Earlier a top-ranking commander of the Islamist guerrilla outfit Jamiat-ul-Mujahideen (JM), Mr Faktoo has been serving life imprisonment awarded to him by Supreme Court on account of his involvement in the assassination of a noted human rights activist Hridhay Nath Wanchoo. Mr Wanchoo was kidnapped by the JM militants and his bullet-riddled body was later recovered in a locality in close vicinity of then J&K Police headquarters in December 1992.

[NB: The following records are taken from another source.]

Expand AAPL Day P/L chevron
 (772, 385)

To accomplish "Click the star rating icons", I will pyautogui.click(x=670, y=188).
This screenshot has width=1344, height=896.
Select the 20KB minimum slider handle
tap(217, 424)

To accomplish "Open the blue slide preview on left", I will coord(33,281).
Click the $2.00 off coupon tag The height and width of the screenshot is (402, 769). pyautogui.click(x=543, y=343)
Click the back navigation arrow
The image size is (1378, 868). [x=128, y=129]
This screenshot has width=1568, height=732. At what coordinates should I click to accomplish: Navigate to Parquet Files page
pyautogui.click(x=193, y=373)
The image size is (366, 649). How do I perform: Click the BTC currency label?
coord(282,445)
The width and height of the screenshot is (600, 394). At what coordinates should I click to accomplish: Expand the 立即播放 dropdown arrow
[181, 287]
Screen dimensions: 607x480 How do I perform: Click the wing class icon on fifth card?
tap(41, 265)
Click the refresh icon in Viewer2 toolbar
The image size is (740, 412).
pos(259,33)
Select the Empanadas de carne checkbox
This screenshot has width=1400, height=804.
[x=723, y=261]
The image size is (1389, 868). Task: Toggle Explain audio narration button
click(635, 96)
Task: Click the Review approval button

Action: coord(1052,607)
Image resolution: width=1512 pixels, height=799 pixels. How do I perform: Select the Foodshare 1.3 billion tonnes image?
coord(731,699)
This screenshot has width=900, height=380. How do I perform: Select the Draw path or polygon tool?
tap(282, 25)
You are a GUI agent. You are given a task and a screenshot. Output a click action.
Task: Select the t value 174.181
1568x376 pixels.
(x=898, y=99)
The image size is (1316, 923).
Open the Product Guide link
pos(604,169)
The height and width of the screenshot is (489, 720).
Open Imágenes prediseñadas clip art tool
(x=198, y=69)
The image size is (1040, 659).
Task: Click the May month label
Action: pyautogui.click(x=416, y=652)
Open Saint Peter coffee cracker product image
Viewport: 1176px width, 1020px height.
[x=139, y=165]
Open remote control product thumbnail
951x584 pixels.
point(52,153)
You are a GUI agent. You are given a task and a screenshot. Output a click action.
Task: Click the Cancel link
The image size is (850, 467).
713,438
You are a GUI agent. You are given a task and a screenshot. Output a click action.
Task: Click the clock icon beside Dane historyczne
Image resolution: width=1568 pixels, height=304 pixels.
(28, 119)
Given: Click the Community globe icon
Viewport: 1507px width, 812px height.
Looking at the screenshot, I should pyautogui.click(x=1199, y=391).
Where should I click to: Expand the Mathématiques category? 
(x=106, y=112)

After Mr Geelani, Dr Faktoo’s profile remains unmatched among the separatist leaders for a variety of reasons. Husband of the equally prominent separatist activist and Dukhtaraan-e-Millat (DM) chief, Syeda Asiya Andrabi, Dr Faktoo enjoys the distinction of being the only Kashmiri militant who has completed Ph D during his 13-year-long continued detention. Dr Faktoo, as also Chairman of so-called moderate faction of the Hurriyat Conference, Mirwaiz Umar Farooq, has been awarded Doctorate of Philosophy by the Department of Islamic Studies of the University of Kashmir in the last two years.
During his detention, Mr Faktoo has joined as head of Muslim League. His deputy, Massarat Alam, played arguably the most important role in the street agitation over Amarnath land row in Kashmir in the year 2008.
Legal battle:
Earlier this year, Dr Faktoo had made a representation to the state government, seeking termination of his detention with the argument that life imprisonment meant imprisonment for 14 years. His application was also based on the fact that the Srinagar Central Jail authorities had appreciated his conduct and behaviour, including his voluntary assignment of teaching IGNOU distance education courses to a number of jail-mates.
However, the state Home Department dismissed Dr Faktoo’s representation on the ground that the precedent of reducing the term of imprisonment was by no means binding on the government. Subsequently, his counsel and former head of High Court Bar Association, Mian Abdul Qayoom, who himself represented HCBA as a Hurriyat constituent for about ten years, challenged dismissal of Mr Faktoo’s application in High Court.
In his November 16 judgment, Mr Justice Mansoor Ahmad Mir dismissed Dr Faktoo’s petition, ruling that the life imprisonment meant ‘imprisonment for entire life’. Justice Mir referred to a number of Supreme Court rulings, including Swamy Shradananda vs State of Karnataka, AIR 2008 SC 3040, and decreed that “punishment of imprisonment for life handed down by the Court means a sentence of imprisonment for the convict for the rest of his life”.
Mr Geelani came out with the first reaction from Hurriyat as he publicly attributed motives to Justice Mir’s judgment and dismissed it as an extension of “political vendetta”. Calling for a protest shutdown, he threatened to launch an agitation if Mr Faktoo was not released from jail.
“In 2009 the Chief Minster had said that he will look into the case and do justice accordingly. But recently in an interview with the Hindustan Times, Mr Abdullah said that he wanted to see Dr Qasim in jail for whole life. It directly shows that the decision has been given at the behest of the Chief Minster,” Geelani said addressing a press conference at his residence on Saturday last. He alleged that the courts in this state and the country were not “free from the influence of occupation”.